Jesus knows—and now the disciples know—that he won't be with them for much longer. The groom will leave his new bride a widow. So, the time for fasting is fast approaching. What does it say about the nature and purpose of Christian fasting then that it must wait for the death of Jesus to begin? What do we do when someone we love dies? We mourn, we grieve. Their absence from our lives hurts, and we mark this pain by adding to it the pangs of hunger, of longing and desire. The hungrier we are at the end of our mourning, the more eager we are to celebrate the bounty of the next feast. Since the next feast for us is the Feast of Heaven, we fast here on earth to mark, to mourn the death of Jesus just as his earliest disciples did. But we also eat and drink to celebrate his resurrection from the tomb and ascension into heaven. One day we feast, another day we fast. So we might say that our growth in holiness toward perfection is a life-long cycle of feasting and fasting, marking, as Christ himself did, his time among us and his all-too-soon passing away. Think of the Eucharist: we fast before feasting, mourning for a little while before rejoicing that he is among us once again! 
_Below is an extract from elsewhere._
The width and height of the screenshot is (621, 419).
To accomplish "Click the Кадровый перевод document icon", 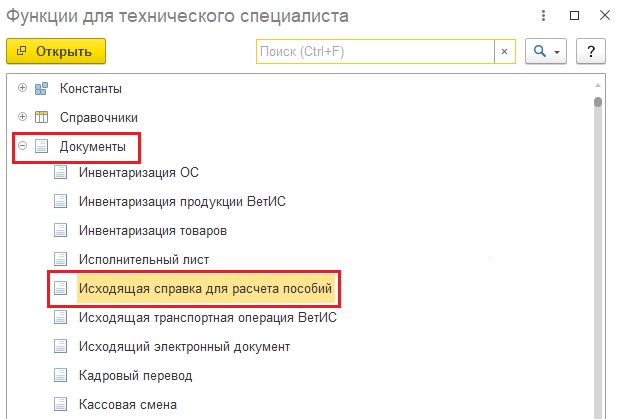I will pyautogui.click(x=61, y=376).
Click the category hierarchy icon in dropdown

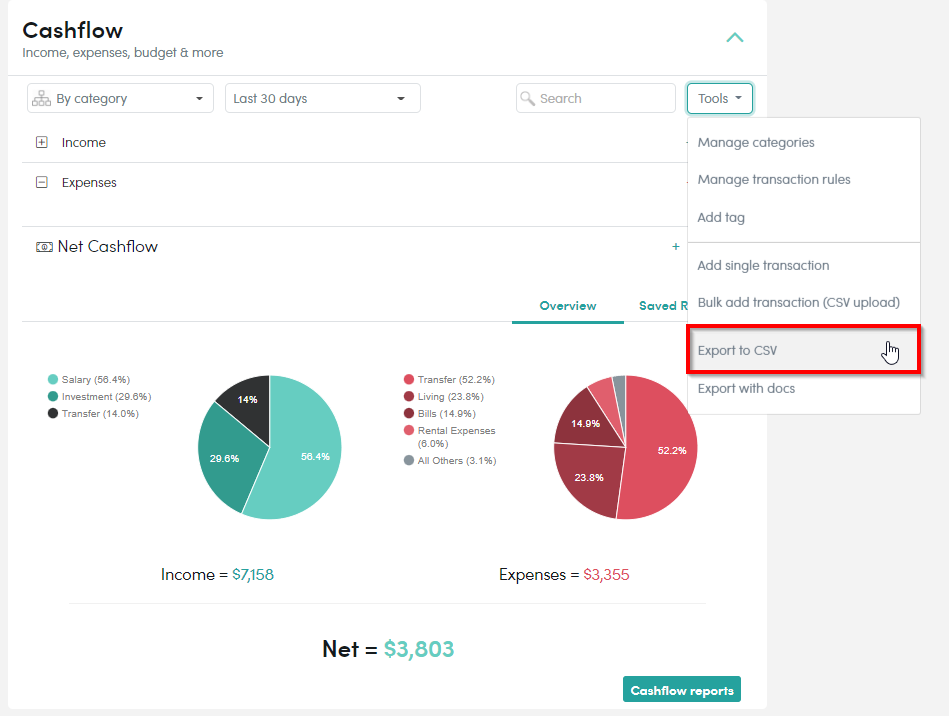(41, 99)
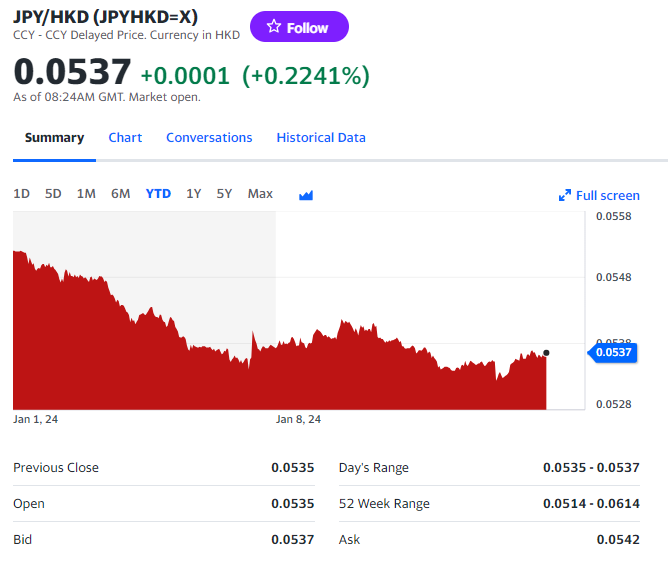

Fasting—tempering our appetites—is a discipline, a disciple's routine for teaching, for training the heart and mind to remember, to recall over and over again what it means to be humble before the loving-care of a loving God. Constant feasting can feed pride: I have enough, more than enough, and I want more b/c I deserve it. Constant fasting can feed pride as well, the pride of false humility: I am deprived, more than deprived; I am so small, inferior, insignificant that I don't warrant God's attention. We can discipline our appetites to the point where we are no longer seeking and receiving from God all that He wills to give us. How can you grow without being fed? How can you participate in the mission of Christ if you cannot believe that you have been made worthy to receive your inheritance? Long practice and many wise men and women have taught the Church the wisdom of fasting and feasting, never just one or the other, but both together, always together. And whether you are feasting or fasting, make certain that at the center of your mourning or your celebrating is gratitude. Feasting without thanksgiving is just eating. Fasting without praising God for His blessings is just dieting.